Arbeitsauftrag: Entscheiden Sie, ob die Aussagen (a), (b) und (c) mit dem Text über die Minen-Suchratte Magawa übereinstimmen. Beantworten Sie jede mit Ja oder Nein, und zitieren Sie die entscheidenden Worte des Textes wörtlich. (a) Magawa wurde in Tansania geboren. (b) Die Statue in Siem Reap ist aus Bronze. (c) Die Roten Khmer herrschten von 1979 bis 1985.

Riesenstatue für heldenhafte Minen-Suchratte in Siem Reap enthüllt
Die kambodschanische Stadt Siem Reap, bisher vor allem für die weltberühmten Tempelanlagen von Angkor Wat bekannt, rückt nun mit einem ungewöhnlichen Denkmal in den internationalen Fokus. Zu Ehren der legendären Minen-Suchratte Magawa wurde dort eine beeindruckende 2,20 Meter hohe Steinstatue feierlich enthüllt. Die Riesenhamsterratte, die Anfang 2022 im Alter von acht Jahren verstarb, gilt in dem südostasiatischen Land als wahre Heldenfigur.
Über 100 Landminen durch außergewöhnlichen Geruchssinn entdeckt
Magawas historische Leistung besteht darin, dass sie während ihres Einsatzes mehr als 100 Landminen und Blindgänger erschnüffelte und damit unschädlich machte. Auf einer Fläche von 141.000 Quadratmetern durchkämmte die 2014 in Tansania geborene Super-Spürnase systematisch verminte Gebiete. Ihre Arbeit trug maßgeblich dazu bei, gefährliche Landstriche wieder bewohnbar zu machen.
Das Erbe der Roten Khmer und die Lösung mit tierischen Helfern
Die Hintergründe dieser außergewöhnlichen Ehrung liegen in der dunklen Geschichte Kambodschas. Während der Schreckensherrschaft der Roten Khmer unter Pol Pot von 1975 bis 1979 wurden Millionen von Landminen verlegt, oft ohne jegliche Dokumentation. Ganze Regionen wurden dadurch zu lebensgefährlichen No-Go-Areas. Zur Lösung dieses Problems setzt die belgische Organisation Apopo auf afrikanische Riesenhamsterratten, die für ihre herausragenden Spürfähigkeiten bekannt sind.

Angezeigte Einträge:
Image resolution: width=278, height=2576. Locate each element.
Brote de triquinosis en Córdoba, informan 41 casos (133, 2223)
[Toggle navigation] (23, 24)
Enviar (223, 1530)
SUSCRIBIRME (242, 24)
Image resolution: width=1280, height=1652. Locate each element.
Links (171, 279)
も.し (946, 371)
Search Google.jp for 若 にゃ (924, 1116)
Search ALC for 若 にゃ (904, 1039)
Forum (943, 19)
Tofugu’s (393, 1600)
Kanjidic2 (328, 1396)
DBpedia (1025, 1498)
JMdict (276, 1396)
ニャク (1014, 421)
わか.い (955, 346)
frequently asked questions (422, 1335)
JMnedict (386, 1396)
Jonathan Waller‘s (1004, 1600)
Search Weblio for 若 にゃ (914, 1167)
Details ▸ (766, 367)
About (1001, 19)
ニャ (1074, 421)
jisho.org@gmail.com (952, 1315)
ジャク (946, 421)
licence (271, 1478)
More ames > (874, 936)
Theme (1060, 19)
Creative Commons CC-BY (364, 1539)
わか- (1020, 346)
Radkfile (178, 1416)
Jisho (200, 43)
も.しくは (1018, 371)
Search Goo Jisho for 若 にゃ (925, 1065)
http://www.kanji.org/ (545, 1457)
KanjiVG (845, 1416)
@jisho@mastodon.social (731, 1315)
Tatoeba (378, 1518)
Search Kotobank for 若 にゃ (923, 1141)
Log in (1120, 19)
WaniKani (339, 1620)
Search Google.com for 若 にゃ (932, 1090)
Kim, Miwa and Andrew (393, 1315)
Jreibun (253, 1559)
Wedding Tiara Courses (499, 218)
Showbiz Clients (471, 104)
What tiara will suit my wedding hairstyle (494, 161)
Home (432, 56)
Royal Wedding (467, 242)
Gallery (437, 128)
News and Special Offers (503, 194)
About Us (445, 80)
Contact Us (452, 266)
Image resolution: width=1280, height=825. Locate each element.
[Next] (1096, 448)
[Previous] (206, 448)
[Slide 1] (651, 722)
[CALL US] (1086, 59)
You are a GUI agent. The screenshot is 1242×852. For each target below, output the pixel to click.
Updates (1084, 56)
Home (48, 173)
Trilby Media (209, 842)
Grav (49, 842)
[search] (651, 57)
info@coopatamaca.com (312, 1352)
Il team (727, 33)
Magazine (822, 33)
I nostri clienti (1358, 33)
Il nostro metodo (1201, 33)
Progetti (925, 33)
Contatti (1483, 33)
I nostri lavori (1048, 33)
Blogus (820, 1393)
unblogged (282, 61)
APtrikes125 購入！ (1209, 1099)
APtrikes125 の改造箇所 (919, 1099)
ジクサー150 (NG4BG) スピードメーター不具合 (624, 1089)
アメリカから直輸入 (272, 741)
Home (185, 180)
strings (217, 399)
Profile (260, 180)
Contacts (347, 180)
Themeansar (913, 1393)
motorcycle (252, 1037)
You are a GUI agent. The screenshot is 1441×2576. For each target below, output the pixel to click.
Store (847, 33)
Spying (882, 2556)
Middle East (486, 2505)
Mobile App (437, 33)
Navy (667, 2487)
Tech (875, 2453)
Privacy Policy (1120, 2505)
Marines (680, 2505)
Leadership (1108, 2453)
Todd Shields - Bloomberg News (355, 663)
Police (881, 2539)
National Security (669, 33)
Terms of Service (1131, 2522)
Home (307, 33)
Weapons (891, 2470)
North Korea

Erwartete Antwort:
(a) Ja: „die 2014 in Tansania geborene Super-Spürnase“
(b) Nein: „eine beeindruckende 2,20 Meter hohe Steinstatue“
(c) Nein: „Während der Schreckensherrschaft der Roten Khmer unter Pol Pot von 1975 bis 1979“